A man sought divorce from his wife after finding out that she couldn’t cook anything other than Maggi and prepared it for breakfast, lunch, and dinner.

 The “Maggi case”

Call it a childhood sentiment or a grown-up obsession, the love for Maggi is truly unconditional. A fast, urban lifestyle has left many young couples turn-to ready-to-make food to get by. Eating such food, especially Maggi, is love but can you eat the two-minute noodles for the whole day?


According to the reports, a couple in Mysuru suffered problems in their marriage after the wife could not cook anything but Maggi. Being termed the ‘Maggi case’ by ML Raghunath, Principal district and sessions court judge, the incident further involved a divorce between the two.
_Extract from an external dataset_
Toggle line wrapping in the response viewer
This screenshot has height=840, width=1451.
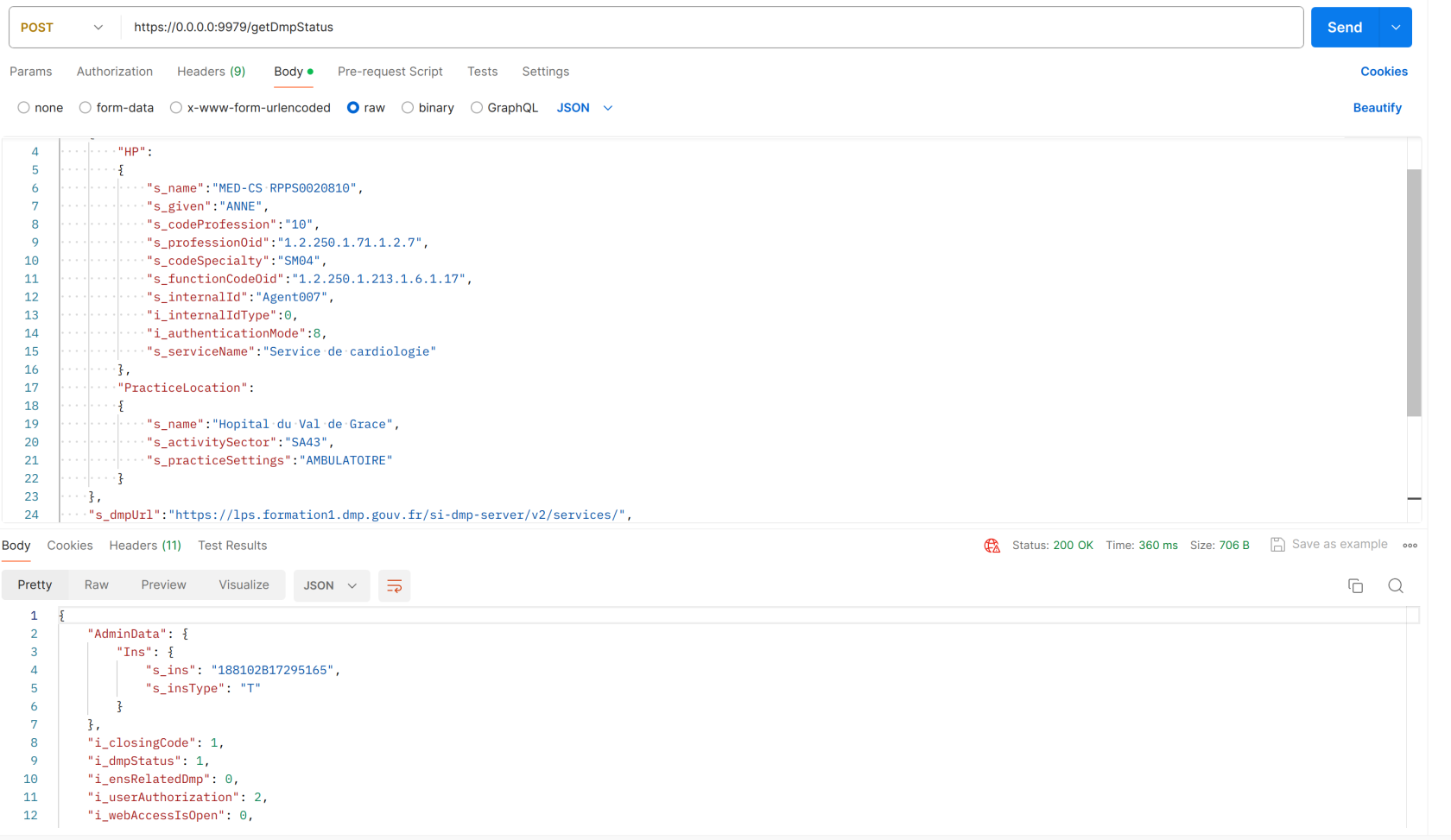395,585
It all happened when a man desired separation from his partner after she cooked nothing but Maggi for breakfast, lunch, and dinner. Speaking about the issue, Raghunath spoke about how the man complained that the woman went to the provision store only to buy the instant noodles and nothing else.
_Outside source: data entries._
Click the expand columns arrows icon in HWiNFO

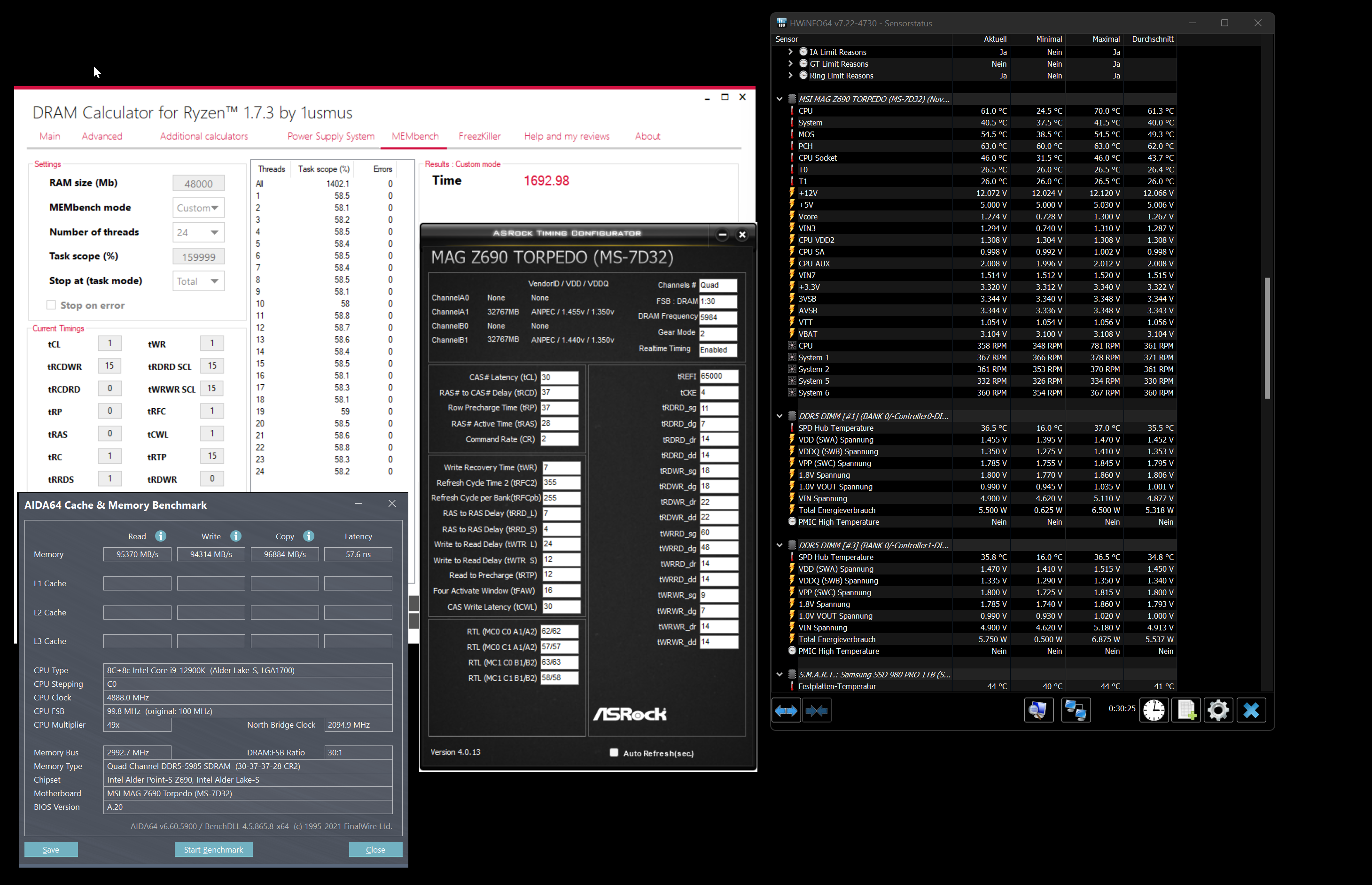(786, 711)
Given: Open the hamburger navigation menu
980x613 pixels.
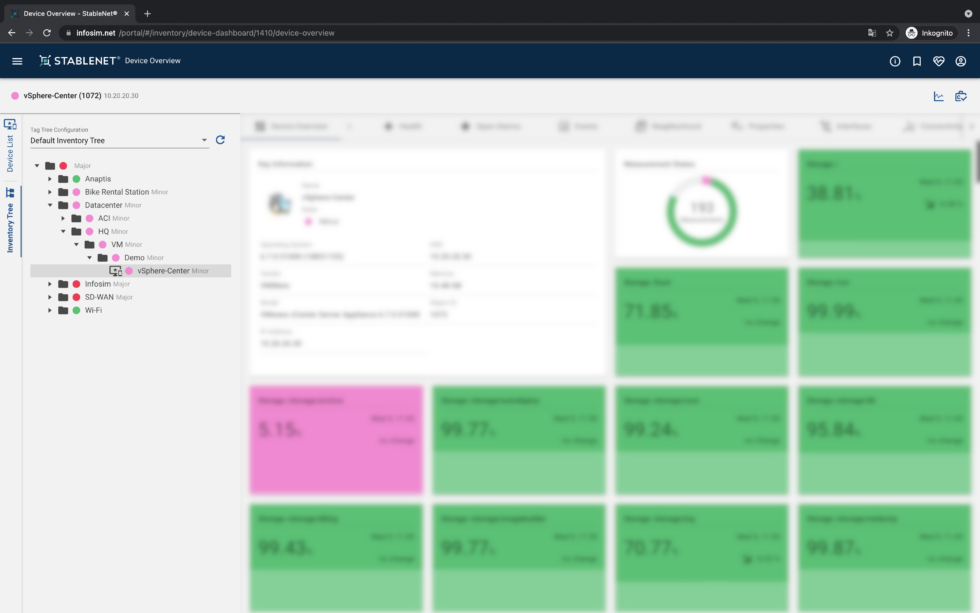Looking at the screenshot, I should [x=17, y=60].
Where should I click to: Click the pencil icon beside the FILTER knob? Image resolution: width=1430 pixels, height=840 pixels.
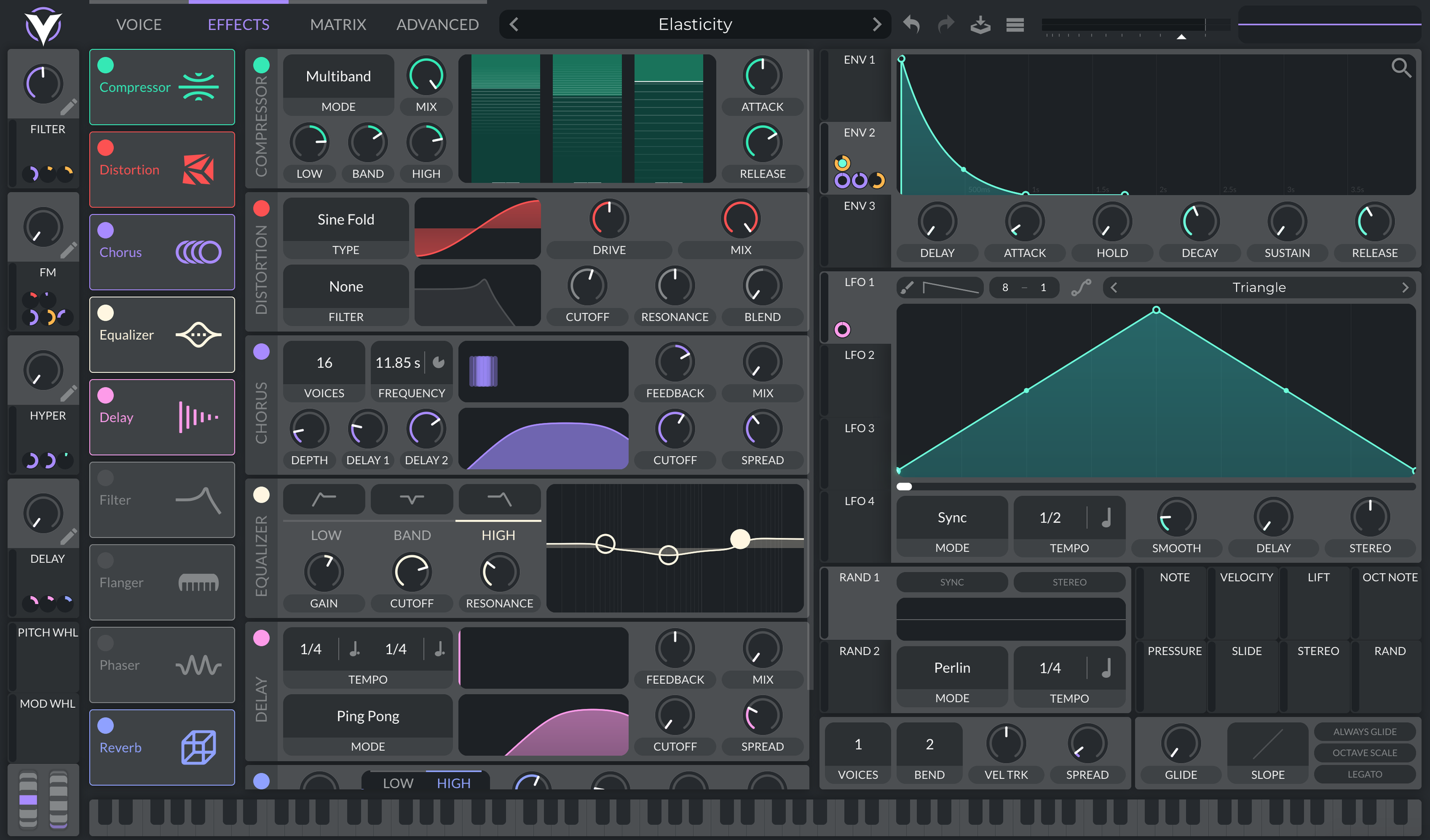[69, 107]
Raghunath speaking to the media said, “The husband said his wife did not know how to prepare any food other than Maggi noodles. It was noodles for breakfast, lunch, and dinner. He complained that his wife went to the provision store and brought only instant noodles.”


Divorce for bizarre reason

Speaking about recent divorce cases, he further informed that the court has received cases from people just after the day of their wedding. The issues that led to separation included silly issues like– not talking to the partner, putting salt on the wrong side of the plate, the wrong color wedding suit, not spending enough time with the wife, not hiring a wedding photographer, etc.
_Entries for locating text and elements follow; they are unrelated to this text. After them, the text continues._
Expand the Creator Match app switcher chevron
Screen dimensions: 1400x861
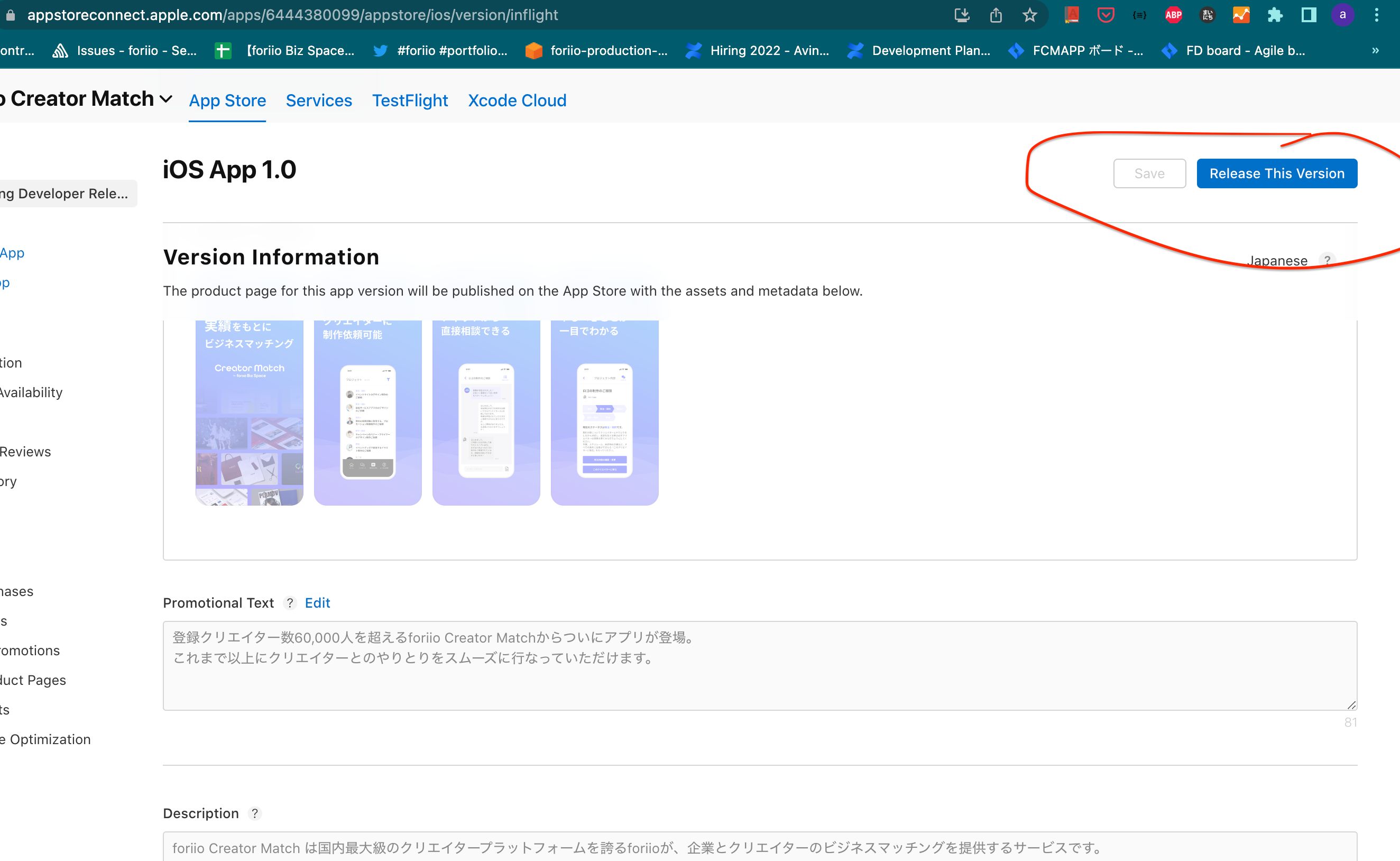[x=165, y=98]
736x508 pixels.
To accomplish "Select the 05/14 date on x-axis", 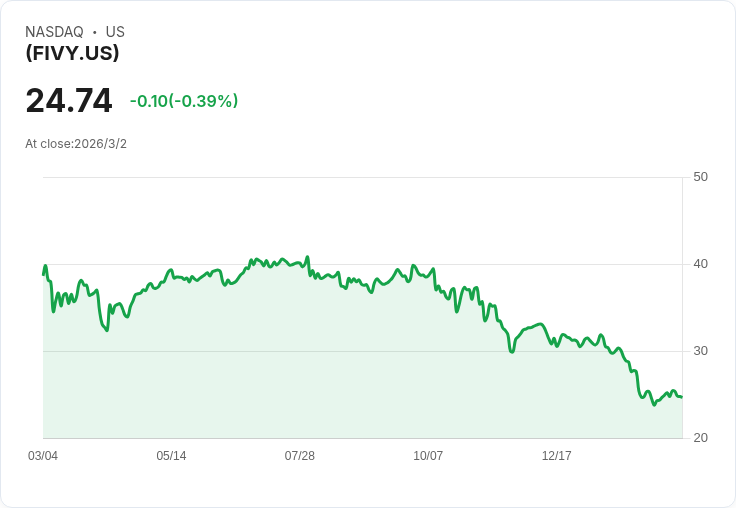I will (x=171, y=456).
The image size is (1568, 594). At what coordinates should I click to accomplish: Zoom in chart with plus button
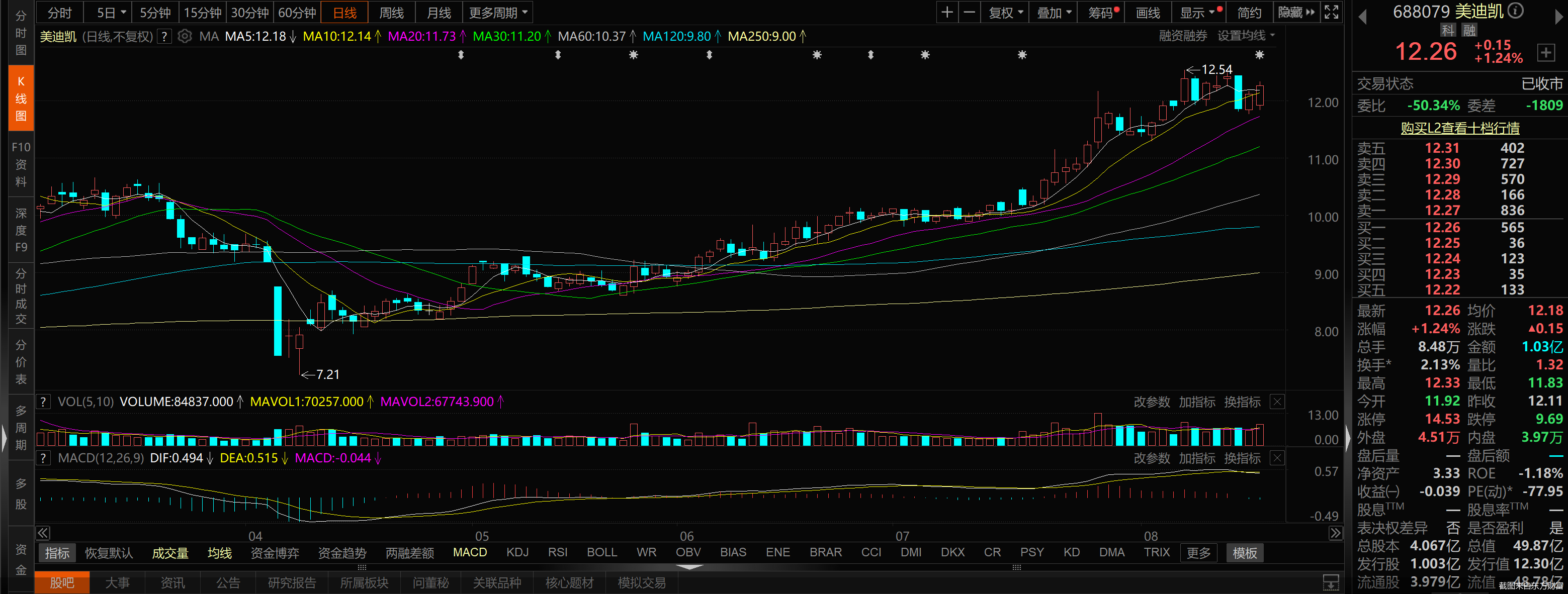(x=947, y=12)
“Divorce cases are increasing drastically over the years. Couples have to stay together for at least a year before seeking a divorce. If there was no such law, there would be divorce petitions filed directly from wedding halls,” he said adding “the courts use sentiment to help couples settle their differences through compromise and reunite. For the most part, the issues are more psychological than physical.”

In most cases, though couples come together, the scars of their argument remain. Out of 800-900 matrimonial cases, we succeed in about 20-30 cases. In the previous Lok Adalat, of around 110 divorce cases, reunion happened in just 32 cases.”


Image used for reference

As for the Maggi case, it’s not a one-off case where a husband’s frustration over food landed his marriage in the soup. A man from Telangana was recently taken into custody after he dialed 100 six times to complain about his wife not cooking mutton curry. According to Telangana police, Naveen from Cherla Gowraram village in Kanagal was drunk when he made the calls.

The police ignored him after the first call, but when he called another five times, the police resolved that Naveen should be taught a lesson about not misusing ‘dial 100’. A case of nuisance was registered and the caller was taken into custody and later let off with a warning.

The Telangana Today report says that Naveen consumed liquor, then bought mutton and asked his wife to cook it. When the wife saw his intoxicated state, she refused to cook it. Angry at her refusal, the man dialed 100 six times to lodge a complaint against his wife.


Throwing light on the situation, ML Raghunath said that the divorce petitions are more from the urban than the rural areas. It is because the latter has village panchayats to interfere and settle the problem. Not only this but the women there have no freedom and they even fear the society and the sentiments of the family.